A sudden thought. Doing an interview with some consultants yesterday (we are fast approaching the season when some major STM assets will come back into the marketplace) I was asked where I had estimated Open Access would be now when I had advised the House of Commons Science and Technology Committee back in 2007 on the likely penetration of this form of article publishing. Around 25%, I answered. Well, responded the gleeful young PhD student on the end of the telephone, our researches show it to be between 5-7%. Now, I am not afraid of being wrong (like most forecasters, I have plenty of experience of it!). But it is good to know why and I suspect that I have been writing about those reasons for the last two years. Open Access, defined around the historic debate twixt Green and Gold, when Quixote Harnad tilted at publishers waving their arms like windmills, is most definitely over. Open is not, if by that we begin to define what we mean by Open Data, or indeed Open Science. But Open Access is now open access.

In part this reflects the changing role of the Article. Once the place of publisher solace as the importance of low impact journals declined, it is now the vital source of the things that make science tick – metadata, data, abstracting, cross-referencing, citation, and the rest. It is now in danger of becoming the rapid act at the beginning of the process which initiates the absorption of new findings into the body of science. Indeed some scientists (Signalling Gateway provided examples years ago) prefer simply to have their findings cited – or release their data for scrutiny by their colleagues. Dr Donald Cooper of the University of Colorado, Boulder, used F1000Research to publish a summary of data collected in a study that investigated the effect of ion channels on reward behavior in mice .In response to public referee comments he emphasized that he published his data set in F1000Research “to quickly share some of our ongoing behavioral data sets in order to encourage collaboration with others in the field”. (http://f1000.com/resources/Open-Science-Announcement.pdf)

I have already indicated how important I think post-publication peer review will be in all of this. So let me now propose a four-stage Open Science “publication process” for your consideration:

1. Research team assembles the paper, using Endnote or another process tool of choice, but working in XML. They then make this available on the research programme or university repository, alongside the evidential data derived from the work.

2. They then submit it to F1000 or one of its nascent competitors for peer review at a fee of $1000. This review, over a period defined by them, will throw up queries, even corrections and edits, as well as opinion rating the worth of the work as a contribution to science.

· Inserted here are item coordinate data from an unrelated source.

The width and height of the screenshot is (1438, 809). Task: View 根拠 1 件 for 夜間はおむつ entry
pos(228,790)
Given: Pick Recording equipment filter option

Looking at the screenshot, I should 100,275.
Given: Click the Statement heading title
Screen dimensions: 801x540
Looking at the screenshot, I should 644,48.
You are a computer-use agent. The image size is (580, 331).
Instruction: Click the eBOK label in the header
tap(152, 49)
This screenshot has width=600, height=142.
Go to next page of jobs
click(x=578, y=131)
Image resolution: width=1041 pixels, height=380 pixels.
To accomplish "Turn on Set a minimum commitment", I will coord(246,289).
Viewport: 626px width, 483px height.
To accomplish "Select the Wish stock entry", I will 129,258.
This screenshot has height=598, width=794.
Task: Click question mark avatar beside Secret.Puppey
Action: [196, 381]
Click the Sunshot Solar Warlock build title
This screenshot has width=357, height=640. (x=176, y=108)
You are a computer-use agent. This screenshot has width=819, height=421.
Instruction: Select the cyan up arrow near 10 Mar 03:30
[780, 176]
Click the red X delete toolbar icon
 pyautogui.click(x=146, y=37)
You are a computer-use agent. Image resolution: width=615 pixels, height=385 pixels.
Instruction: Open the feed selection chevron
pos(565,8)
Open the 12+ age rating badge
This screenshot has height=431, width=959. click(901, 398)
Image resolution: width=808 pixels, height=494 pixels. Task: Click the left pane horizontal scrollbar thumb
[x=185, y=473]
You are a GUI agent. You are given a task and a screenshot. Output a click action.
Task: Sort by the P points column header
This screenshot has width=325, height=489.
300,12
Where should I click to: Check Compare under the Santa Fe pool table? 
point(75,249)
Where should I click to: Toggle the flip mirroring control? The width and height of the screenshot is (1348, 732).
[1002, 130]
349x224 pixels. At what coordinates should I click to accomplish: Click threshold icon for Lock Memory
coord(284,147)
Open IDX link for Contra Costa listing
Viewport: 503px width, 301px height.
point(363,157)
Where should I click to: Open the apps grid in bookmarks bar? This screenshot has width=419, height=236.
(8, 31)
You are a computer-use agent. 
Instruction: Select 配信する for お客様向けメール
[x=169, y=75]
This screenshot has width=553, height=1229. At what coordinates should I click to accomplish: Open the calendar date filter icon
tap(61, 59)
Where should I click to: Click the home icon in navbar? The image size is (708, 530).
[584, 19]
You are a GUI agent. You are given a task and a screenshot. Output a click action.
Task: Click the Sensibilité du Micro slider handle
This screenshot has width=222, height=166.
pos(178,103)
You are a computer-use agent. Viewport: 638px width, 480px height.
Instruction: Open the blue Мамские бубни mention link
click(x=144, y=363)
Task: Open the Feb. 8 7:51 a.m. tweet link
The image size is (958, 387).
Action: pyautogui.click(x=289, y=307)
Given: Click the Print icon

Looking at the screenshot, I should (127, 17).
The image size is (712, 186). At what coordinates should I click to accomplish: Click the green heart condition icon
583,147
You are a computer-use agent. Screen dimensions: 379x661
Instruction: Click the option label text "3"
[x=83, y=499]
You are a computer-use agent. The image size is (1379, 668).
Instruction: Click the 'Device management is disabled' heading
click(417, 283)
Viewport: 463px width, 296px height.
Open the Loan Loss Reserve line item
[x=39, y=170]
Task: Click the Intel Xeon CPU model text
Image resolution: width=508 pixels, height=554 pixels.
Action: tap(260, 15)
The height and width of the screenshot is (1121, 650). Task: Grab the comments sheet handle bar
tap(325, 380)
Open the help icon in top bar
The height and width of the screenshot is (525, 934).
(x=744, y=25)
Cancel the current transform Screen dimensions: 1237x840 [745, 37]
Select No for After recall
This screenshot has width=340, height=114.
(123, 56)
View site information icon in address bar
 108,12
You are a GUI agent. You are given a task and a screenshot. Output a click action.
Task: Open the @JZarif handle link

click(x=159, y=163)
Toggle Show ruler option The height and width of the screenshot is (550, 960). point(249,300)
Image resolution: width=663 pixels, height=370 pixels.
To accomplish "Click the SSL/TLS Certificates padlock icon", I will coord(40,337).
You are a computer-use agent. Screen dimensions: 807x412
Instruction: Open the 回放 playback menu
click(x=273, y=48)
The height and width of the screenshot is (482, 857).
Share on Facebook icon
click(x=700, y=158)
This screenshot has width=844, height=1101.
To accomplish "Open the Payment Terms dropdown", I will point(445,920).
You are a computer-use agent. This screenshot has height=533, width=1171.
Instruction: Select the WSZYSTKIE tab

3. Depending upon the worth of the work, it will be submitted/selected for inclusion in Nature, Cell, Science or one of the top flight branded journals. These will form an Athenaeum of top science, and continue to confer all of the career-enhancing prestige that they do today. There will be no other journals.

4. However, the people we used to call publishers and the academics we used to call their reviewers will continue to collect articles from open sources for inclusion in their database collections. Here they will do entity extraction and other semantic analysis to make what they will claim as the classic environments which each specialist researcher needs to have online, while providing search tools to enable users to search here, or here plus all of the linked data available on the repositories where the original article was published – or search here, on the data, and on all other articles plus data that have been post-publication reviewed anywhere. They will become the Masters of Metadata, or they will become extinct. This is where, I feel, the entity or knowledge stores that I described recently at Wiley are headed. This is where old-style publishing gets embedded into the workflow of science.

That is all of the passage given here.